*Task item:* Would you please transcribe, exactly as written, the lines of the entries below starting at the one that holds "Task: Open the My games & apps grid icon" and ending at the one that holds "Click the Set", both included?

*Available records:*
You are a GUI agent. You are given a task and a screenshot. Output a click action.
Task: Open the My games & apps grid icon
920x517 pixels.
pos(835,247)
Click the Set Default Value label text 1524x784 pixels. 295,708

...

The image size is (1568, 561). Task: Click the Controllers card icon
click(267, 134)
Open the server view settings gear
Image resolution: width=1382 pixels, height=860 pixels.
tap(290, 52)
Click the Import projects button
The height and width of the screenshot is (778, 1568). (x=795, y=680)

---

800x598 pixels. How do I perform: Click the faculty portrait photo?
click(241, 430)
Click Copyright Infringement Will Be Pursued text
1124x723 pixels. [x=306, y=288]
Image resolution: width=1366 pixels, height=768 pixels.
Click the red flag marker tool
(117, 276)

*Solution:*
Task: Open the My games & apps grid icon
920x517 pixels.
pos(835,247)
Click the Set Default Value label text 1524x784 pixels. 295,708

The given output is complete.